This was, perhaps, a grid square that only a nerd like me could love. More than half of it was blue, an incongruous representation of the muddy, mildly intimidating industrial estuary sprawling out before me. Behind me the entire remainder of my grid square was fenced off, either by a large police shooting range, a power line terminal tower where the cables tunnel deep beneath the estuary, a huge complex of dry mortar silos, and a specialist firearms training centre for the police which is effectively a small town, with mock roads, houses, shops, a bank, a pub, a nightclub, a football stadium, a life-size section of a plane and train and underground stations with full-size carriages. (This, incidentally, brought back fond memories of getting a day’s pay in the Territorial Army to don ‘civvy’ clothes and cheerfully lob half bricks and milk bottles at massed ranks of policemen in riot gear. All fun and larks until they mounted their response charge at us!)

Today’s grid square was thus reduced to nothing more than the grassy shoreline footpath along the flood defence embankment. The footpath, and whatever foreshore the estuary revealed at low tide. And that was the reason why I had checked the day’s tide timetable and arrived here (past a storage yard of ship’s anchors –10 foot tall and tonnes galore) a couple of hours before low tide. I was here to go ‘Mudlarking’.

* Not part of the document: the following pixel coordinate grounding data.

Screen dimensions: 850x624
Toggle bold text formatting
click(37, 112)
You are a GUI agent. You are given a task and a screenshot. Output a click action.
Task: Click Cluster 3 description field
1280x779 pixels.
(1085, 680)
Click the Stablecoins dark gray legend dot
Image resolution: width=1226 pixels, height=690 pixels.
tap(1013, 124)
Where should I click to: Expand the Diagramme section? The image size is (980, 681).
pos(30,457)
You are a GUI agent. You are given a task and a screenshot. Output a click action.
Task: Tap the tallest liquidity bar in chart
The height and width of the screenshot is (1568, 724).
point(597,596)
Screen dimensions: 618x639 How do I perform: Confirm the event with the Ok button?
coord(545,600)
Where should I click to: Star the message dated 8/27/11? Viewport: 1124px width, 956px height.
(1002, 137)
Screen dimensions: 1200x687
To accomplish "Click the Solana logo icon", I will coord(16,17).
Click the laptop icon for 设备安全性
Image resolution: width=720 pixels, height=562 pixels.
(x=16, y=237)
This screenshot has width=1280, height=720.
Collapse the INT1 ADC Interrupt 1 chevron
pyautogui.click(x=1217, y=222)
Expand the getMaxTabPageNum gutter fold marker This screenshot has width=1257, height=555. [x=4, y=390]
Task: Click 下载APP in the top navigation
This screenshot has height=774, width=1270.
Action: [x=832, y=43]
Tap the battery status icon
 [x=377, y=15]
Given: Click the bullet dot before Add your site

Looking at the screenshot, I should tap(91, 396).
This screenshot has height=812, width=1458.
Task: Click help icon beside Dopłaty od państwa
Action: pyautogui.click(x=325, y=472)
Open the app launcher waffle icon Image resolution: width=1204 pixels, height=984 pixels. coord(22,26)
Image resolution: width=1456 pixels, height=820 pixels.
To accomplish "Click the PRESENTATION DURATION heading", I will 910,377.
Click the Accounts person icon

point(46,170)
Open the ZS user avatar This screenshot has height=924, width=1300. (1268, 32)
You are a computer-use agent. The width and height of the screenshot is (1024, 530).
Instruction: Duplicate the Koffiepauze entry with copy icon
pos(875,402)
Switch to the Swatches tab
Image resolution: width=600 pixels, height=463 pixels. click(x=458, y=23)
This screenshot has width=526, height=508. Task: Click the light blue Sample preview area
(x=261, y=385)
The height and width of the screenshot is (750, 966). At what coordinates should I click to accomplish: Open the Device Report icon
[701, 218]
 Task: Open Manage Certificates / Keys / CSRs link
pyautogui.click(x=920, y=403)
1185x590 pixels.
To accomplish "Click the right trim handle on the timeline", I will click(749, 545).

A mudlark is someone who scavenges in river mud for items of value, a term used especially to describe those who scavenged this way in London during the late 18th and 19th centuries. Mudlarks would search the muddy shores of the River Thames at low tide for anything that could be sold; and sometimes, when occasion arose, pilfering from river traffic. The income generated was seldom more than meagre; but mudlarks had a degree of independence, since (subject to tides) the hours they worked were entirely at their own discretion and they also kept everything they made as a result of their own labour. 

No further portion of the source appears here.